____ DATA IN THIS EXERCISE

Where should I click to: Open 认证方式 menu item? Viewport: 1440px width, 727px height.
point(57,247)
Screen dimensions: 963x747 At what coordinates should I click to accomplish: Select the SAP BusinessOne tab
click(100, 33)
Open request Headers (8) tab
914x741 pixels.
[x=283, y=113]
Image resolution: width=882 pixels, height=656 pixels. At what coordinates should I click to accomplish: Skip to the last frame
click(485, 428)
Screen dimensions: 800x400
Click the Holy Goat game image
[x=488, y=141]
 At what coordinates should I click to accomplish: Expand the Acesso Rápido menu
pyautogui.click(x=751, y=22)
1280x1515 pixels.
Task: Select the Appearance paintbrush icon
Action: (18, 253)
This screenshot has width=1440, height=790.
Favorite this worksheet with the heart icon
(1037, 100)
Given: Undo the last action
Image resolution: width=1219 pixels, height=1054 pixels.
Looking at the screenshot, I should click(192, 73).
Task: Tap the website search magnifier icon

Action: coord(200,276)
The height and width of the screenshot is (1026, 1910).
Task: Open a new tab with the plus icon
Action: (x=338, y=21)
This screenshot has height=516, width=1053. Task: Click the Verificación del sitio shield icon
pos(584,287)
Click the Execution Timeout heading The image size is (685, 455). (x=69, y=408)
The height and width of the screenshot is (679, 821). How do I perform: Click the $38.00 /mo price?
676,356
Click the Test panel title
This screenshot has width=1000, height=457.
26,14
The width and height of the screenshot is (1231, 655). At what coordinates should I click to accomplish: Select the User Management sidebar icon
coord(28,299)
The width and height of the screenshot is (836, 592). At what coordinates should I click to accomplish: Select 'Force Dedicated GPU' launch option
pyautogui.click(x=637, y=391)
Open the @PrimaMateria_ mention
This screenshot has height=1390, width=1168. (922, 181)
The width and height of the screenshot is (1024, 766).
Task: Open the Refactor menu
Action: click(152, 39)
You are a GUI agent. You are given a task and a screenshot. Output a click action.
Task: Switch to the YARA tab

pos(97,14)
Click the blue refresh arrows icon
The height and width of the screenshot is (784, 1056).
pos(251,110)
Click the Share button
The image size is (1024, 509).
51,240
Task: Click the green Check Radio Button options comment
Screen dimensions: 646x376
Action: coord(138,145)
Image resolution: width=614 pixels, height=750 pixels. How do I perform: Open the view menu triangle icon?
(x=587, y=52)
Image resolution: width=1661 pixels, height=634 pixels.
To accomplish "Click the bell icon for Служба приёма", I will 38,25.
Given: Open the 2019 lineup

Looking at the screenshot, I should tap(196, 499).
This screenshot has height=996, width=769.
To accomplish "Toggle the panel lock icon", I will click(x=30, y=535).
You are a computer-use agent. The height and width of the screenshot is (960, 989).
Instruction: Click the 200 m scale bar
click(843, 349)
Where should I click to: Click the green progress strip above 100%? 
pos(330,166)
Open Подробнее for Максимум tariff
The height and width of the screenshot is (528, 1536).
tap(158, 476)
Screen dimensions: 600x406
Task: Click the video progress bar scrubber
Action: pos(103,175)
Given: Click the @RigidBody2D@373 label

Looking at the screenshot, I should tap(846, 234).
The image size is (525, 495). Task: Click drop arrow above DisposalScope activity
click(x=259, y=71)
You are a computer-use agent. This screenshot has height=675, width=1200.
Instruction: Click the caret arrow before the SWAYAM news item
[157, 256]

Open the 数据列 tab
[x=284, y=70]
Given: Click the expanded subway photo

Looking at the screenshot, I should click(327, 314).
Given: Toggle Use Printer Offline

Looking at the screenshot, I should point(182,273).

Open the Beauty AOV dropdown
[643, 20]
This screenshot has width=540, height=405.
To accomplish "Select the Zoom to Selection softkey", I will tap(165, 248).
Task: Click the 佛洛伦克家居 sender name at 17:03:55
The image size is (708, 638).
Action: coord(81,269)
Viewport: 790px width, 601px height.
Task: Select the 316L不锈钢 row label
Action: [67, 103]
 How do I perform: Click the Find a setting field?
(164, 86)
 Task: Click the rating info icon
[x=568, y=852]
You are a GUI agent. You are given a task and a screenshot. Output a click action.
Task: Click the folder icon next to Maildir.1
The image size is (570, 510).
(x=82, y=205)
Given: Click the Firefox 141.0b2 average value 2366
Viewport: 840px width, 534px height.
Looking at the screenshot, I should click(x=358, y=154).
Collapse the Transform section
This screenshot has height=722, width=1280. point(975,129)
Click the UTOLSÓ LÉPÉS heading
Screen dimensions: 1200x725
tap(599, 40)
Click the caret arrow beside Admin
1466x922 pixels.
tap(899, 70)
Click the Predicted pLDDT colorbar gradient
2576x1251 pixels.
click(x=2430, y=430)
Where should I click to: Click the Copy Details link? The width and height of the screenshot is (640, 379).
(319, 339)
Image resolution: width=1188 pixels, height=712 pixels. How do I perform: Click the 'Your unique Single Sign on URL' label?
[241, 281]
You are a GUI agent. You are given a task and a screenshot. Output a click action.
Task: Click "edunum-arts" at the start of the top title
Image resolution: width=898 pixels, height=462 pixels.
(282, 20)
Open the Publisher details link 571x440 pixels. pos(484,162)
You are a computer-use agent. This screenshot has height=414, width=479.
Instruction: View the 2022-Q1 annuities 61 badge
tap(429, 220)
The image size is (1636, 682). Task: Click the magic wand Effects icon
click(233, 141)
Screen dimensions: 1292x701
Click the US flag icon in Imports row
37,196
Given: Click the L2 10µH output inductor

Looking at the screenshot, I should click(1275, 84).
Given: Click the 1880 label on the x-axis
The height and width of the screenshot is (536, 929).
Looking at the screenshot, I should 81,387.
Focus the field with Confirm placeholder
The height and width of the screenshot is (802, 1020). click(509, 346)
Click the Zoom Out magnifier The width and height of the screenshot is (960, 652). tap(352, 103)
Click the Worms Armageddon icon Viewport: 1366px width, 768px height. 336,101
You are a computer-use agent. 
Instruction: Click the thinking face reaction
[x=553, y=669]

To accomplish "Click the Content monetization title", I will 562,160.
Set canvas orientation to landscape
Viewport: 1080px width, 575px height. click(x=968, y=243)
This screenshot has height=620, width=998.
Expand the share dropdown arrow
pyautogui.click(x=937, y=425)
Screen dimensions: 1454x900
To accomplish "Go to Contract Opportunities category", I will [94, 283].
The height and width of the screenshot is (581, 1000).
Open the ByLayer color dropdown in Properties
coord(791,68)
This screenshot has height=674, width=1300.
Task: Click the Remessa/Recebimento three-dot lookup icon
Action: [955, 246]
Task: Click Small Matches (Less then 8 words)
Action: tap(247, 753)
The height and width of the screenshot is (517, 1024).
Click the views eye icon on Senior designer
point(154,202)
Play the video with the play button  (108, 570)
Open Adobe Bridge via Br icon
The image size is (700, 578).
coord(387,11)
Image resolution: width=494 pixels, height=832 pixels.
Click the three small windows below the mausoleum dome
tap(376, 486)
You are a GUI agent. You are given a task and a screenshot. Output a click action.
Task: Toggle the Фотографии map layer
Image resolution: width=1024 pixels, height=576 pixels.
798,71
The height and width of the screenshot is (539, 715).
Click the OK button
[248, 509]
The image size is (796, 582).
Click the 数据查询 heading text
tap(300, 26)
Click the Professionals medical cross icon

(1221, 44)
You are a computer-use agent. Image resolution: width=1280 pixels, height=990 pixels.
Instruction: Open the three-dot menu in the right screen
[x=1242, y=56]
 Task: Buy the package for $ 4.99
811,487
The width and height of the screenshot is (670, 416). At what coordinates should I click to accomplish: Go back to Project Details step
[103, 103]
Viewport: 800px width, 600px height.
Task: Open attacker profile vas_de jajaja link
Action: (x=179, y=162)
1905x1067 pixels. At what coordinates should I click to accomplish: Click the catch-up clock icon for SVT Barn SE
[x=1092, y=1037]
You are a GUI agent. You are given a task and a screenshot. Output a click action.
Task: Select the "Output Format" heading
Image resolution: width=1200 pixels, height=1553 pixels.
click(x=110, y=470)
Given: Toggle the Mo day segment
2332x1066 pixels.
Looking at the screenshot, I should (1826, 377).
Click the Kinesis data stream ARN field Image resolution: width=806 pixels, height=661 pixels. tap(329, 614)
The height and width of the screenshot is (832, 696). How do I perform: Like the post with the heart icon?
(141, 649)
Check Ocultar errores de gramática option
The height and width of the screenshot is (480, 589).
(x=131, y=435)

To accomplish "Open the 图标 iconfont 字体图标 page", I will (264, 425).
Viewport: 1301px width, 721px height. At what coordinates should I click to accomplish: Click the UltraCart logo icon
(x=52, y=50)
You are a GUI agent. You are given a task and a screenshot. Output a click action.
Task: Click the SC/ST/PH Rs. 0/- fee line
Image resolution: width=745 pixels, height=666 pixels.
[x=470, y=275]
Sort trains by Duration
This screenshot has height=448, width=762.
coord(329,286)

________

### WHAT NEEDS TO BE DONE
Your task for the entries above: copy exactly the span starting with the line with "Favorite this worksheet with the heart icon" and going on through the line with "Click the Execution", both lines included, and nothing else.

### ANSWER BELOW
Favorite this worksheet with the heart icon
(1037, 100)
Given: Undo the last action
Image resolution: width=1219 pixels, height=1054 pixels.
Looking at the screenshot, I should click(192, 73).
Task: Tap the website search magnifier icon

Action: coord(200,276)
The height and width of the screenshot is (1026, 1910).
Task: Open a new tab with the plus icon
Action: (x=338, y=21)
This screenshot has height=516, width=1053. Task: Click the Verificación del sitio shield icon
pos(584,287)
Click the Execution Timeout heading The image size is (685, 455). (x=69, y=408)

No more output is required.